Reputation: 3070
I would like my program to automatically choose the distribution that has the best fitness and use this distribution's probability density function to calculate the probability
Use scipy.stats.rv_continuous.fit
to get the parameter of fitting, e.g.
paras = scipy.stats.norm.fit(data_array)
Use scipy.stats.kstest
to test the fitness
fitness = scipy.stats.kstest(data_array, paras)
Choose the distribution that gives the lowest kstest score
Calculate the probability, e.g.
scipy.stats.norm.pdf(my_values, paras)
I am not sure whether this is a rigorously correct way to choose the best-fit distribution. Currently it works well for normal distribution.
My problem is how to parse the argument to scipy.stats.rv_continuous.pdf()
. For some distributions there are three parameters calculated from scipy.stats.rv_continuous.fit()
, including the shape, loc and scale.
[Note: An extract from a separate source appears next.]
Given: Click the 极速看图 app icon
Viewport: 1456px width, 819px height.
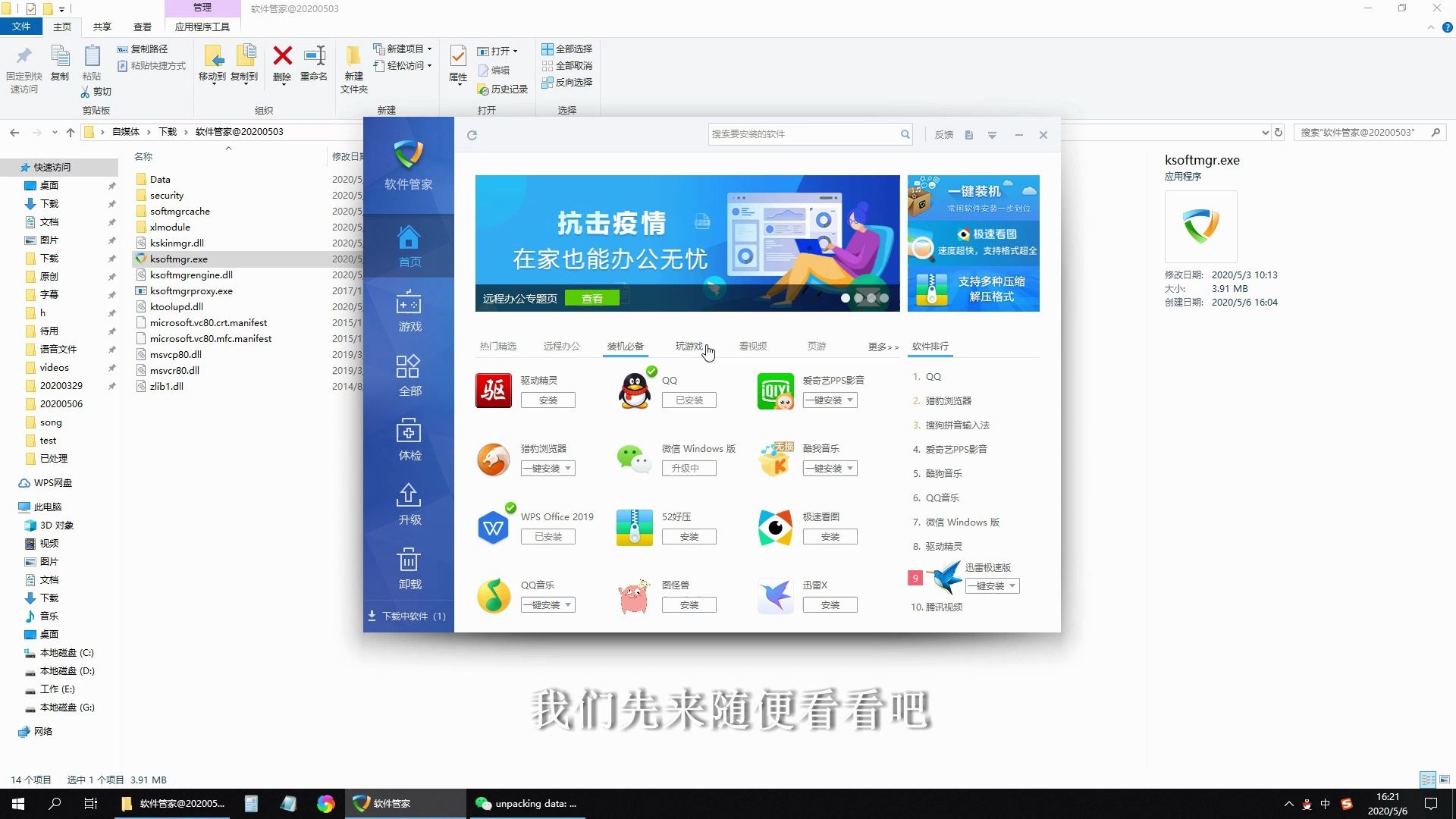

I tried to parse directly like
scipy.stats.rv_continuous.pdf(my_values, paras[0], paras[1], paras[2])
this will give me two values for pdf for one point.
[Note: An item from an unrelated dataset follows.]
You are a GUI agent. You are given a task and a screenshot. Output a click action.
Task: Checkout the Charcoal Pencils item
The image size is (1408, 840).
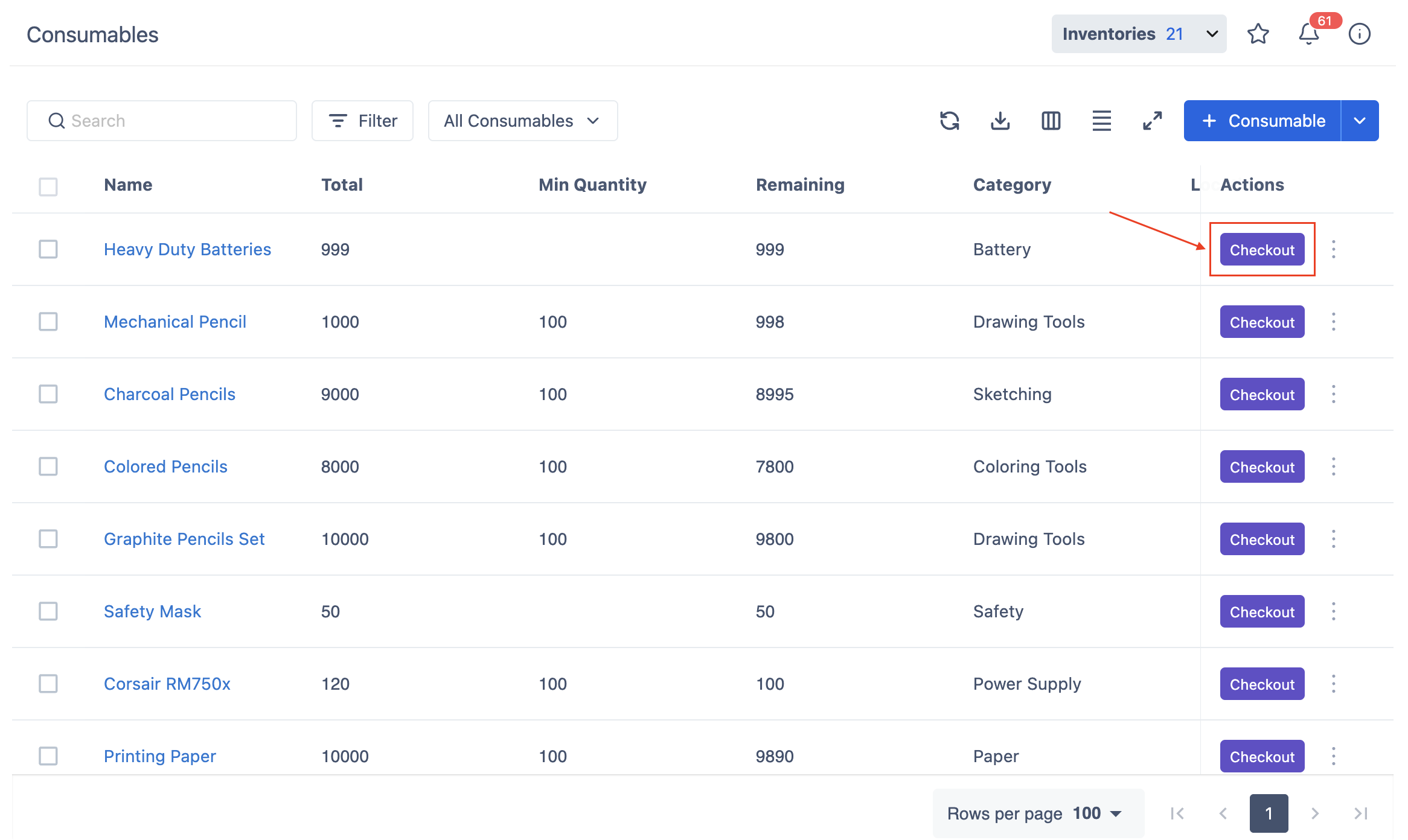1261,394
I also tried to parse in this way
scipy.stats.rv_continuous.pdf(my_values, paras[0], paras[1], paras[2])
But the outcome is wierd. Does anybody ever want to do something like this and meet some problem of the same kind?
My goal is to replace the gaussian with any better distributions in the Naive Bayesian classification, in hope to improve the prediction accuracy.
Upvotes: 4
Views: 1817
Reputation: 3873
My problem is how to parse the argument to scipy.stats.rv_continuous.pdf()
Interpreting this literally, it sounds like you are trying to use the pdf
method of the scipy.stats.rv_continuous
class, but the rv_continuous
class must be subclassed and instantiated before its pdf
method can be used.
For the rest, I'm assuming you're using rv_continuous
as a variable that refers to a SciPy distribution, e.g. rv_continuous = stats.norm
. You may want to skip to the code at the end, but I will address each of the statements that indicates a problem first.
I tried to parse directly like
scipy.stats.rv_continuous.pdf(my_values, paras[0], paras[1], paras[2])
this will give me two values for pdf for one point.
It difficult to debug this without knowing what distribution rv_continuous
refers to and what my_values
is. If rv_continuous
is a variable that refers to a SciPy distribution, if my_values
is a scalar, if paras
is the output of rv_continuous.fit
, and if rv_continuous
has three parameters (including loc
and scale
), there will only be one output, so the problem must lie in information not included here.
I also tried to parse in this way
scipy.stats.rv_continuous.pdf(my_values, paras[0], paras[1], paras[2])
But the outcome is wierd.
Since this is identical to the previous way, we would expect it to have the same behavior. Please consider elaborating on what the output is because "weird" can mean many things.
In any case, it sounds like this code will help. For each of two different distributions, it fits the distribution to data, creates a frozen distribution from the fitted parameters, and computes the PDF at a point. The two distributions have diffferent numbers of parameters, so you can see that the code works regardless of how many parameters the distribution has.
import numpy as np
from scipy import stats
rng = np.random.default_rng()
data = rng.normal(size=1000)
for family_name in ['norm', 'skewnorm']:
family = getattr(stats, family_name)
params = family.fit(data)
dist = family(*params) # note use of `*` to automatically unpack `params`
print(f"{family_name}{params}.pdf(1): {dist.pdf(1)}")
# norm(-0.004263933560864075, 0.9864850754623957).pdf(1): 0.2408655741640401
# skewnorm(-0.9815681271426395, 0.660439450142722, 1.1895346103612483).pdf(1): 0.25093359040244
Upvotes: 0